Her 1927 conversion to Catholicism also wasn’t simple or easy, she wrote, describing herself as “one who had yearned to walk in the footsteps of a Mother Jones and an Emma Goldman [who’d] seemingly turned her back on the entire radical movement and sought shelter in that great, corrupt Holy Roman Catholic Church: right hand of the Oppressor, the State, rich and heartless, a traitor to her beginnings, her Founder, etc.” In fact, when the Communist Daily Worker newspaper requested a Christmas message, she sent a telegram (collect) stating, “Catholic Worker joins in appeal for democracy and peace, therefore asks you to join protest against all dictatorships, fascist and Bolshevist, against all suppression of civil liberties, fascist and Bolshevist, including freedom of religious propaganda, education and organization, against all war, whether imperialist, civil or class. Merry Christmas.”

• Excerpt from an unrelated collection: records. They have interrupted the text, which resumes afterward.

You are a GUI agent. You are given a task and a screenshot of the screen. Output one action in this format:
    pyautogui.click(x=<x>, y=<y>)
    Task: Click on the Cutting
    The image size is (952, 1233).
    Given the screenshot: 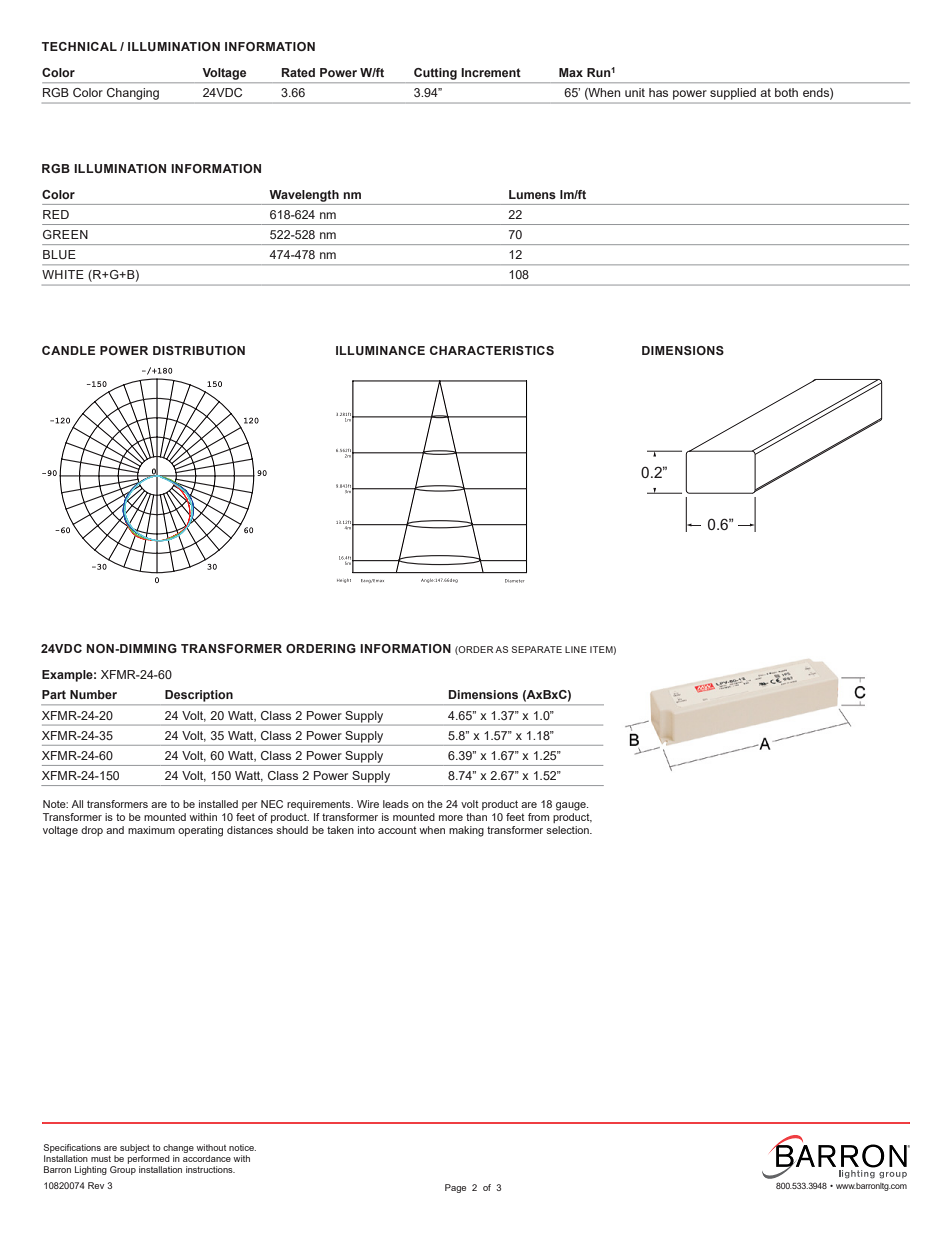 What is the action you would take?
    pyautogui.click(x=435, y=74)
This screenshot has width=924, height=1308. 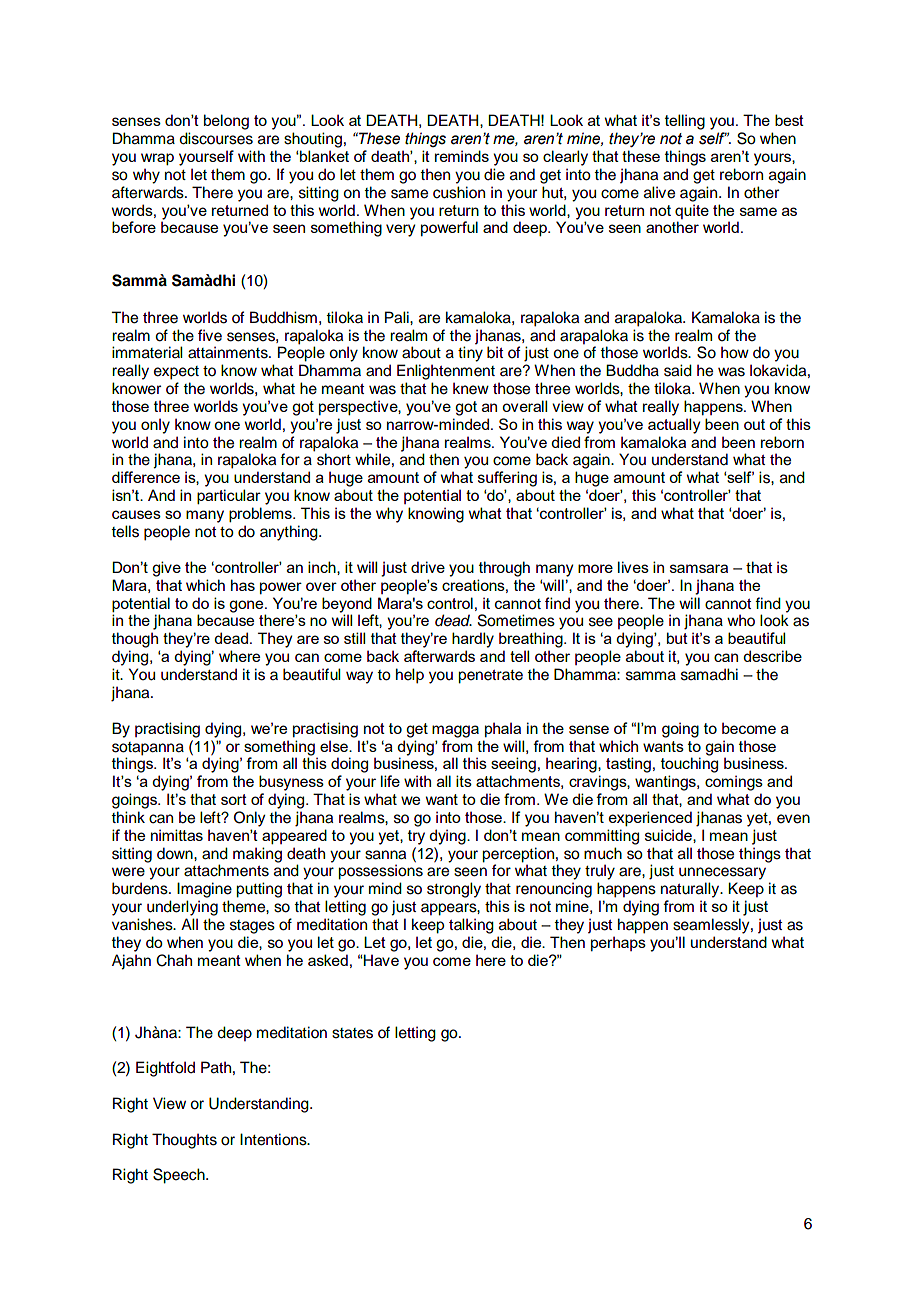 What do you see at coordinates (709, 674) in the screenshot?
I see `samadhi` at bounding box center [709, 674].
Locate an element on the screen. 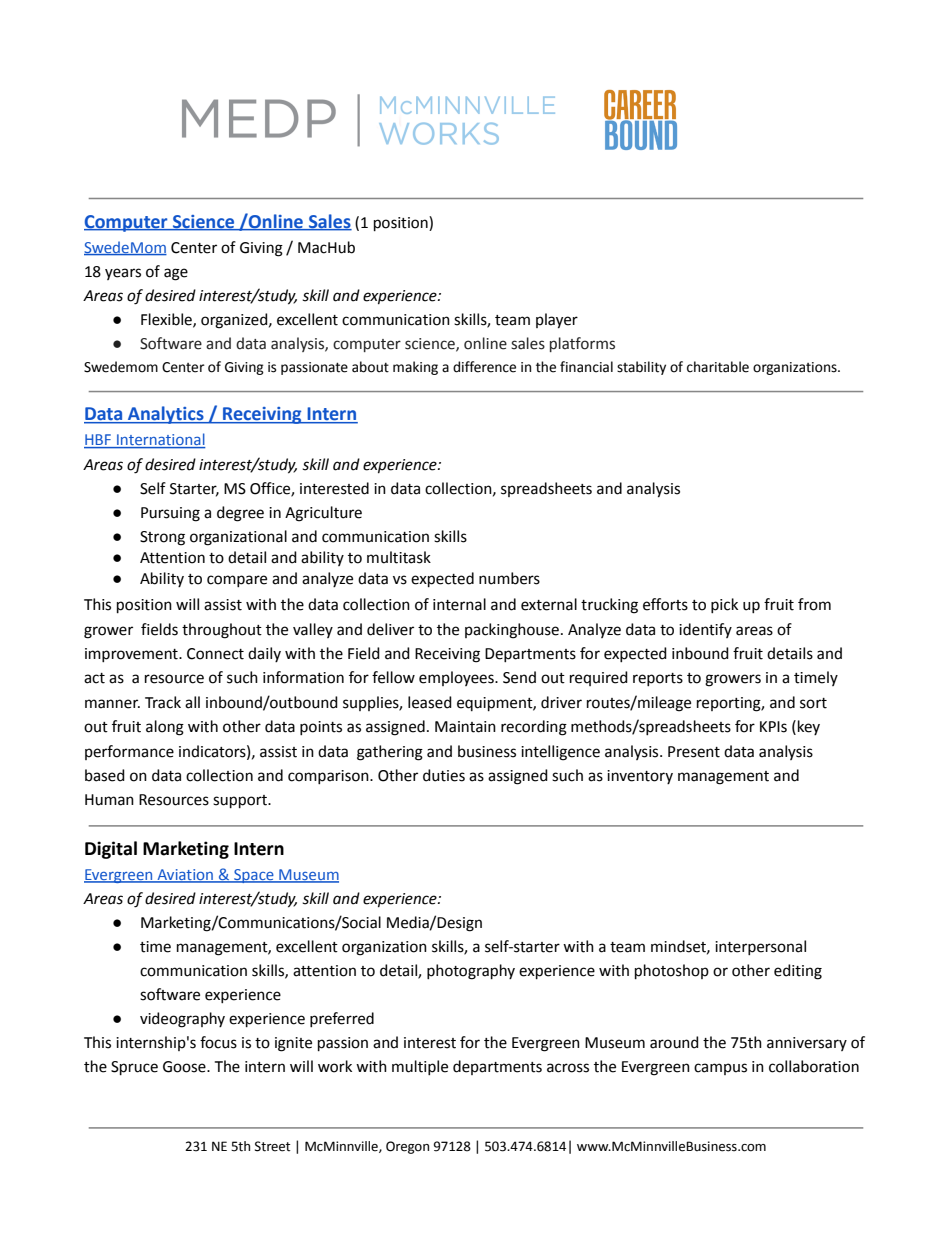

Hennessy writes, “The framework of beliefs for the Worker [are] the need to perform the works of mercy, the need to give reason for the faith that is in us, the need to remember we are all members of the Body of Christ, and the need to keep hold of the vision of working for justice.” However, Day felt that feeding the hungry, clothing the naked, and sheltering the homeless without reforming society was incomplete and showed a lack of faith in God and other people.
“Our problems stem from our acceptance of this filthy, rotten system … God meant for things to be much easier than we have made them. What we would like to do is change the world — make it a little simpler for people to feed, clothe and shelter themselves as God intended them to do. And, by fighting for better conditions — by crying out unceasingly for the rights of the workers, the poor, of the destitute (the rights of the worthy and the unworthy poor, in other words) — we can change the world. There is nothing we can do but love, and, dear God, please enlarge our hearts to love each other, to love our neighbor, to love our enemy as our friend.”
This Christmas, Hennessy’s biography can help readers see life’s tension and balance. Everyone’s complicated, not unlike the cast of the holiday movie “It’s a Wonderful Life.” We take various roles: innocent Zuzu, supportive Mary, the fun (and too-tipsy) Uncle Billy and the fun (and too-easy) Violet; unsteady Mr. Gower and happy-go-lucky Sam Wainwright; humble Martini and, occasionally, the dutiful, desperate George Bailey and even the selfish, pompous Mr. Potter. Maybe we all have chances to hear bells that we’ve earned our wings, like Clarence.
“The final word,” Day said, “is love.”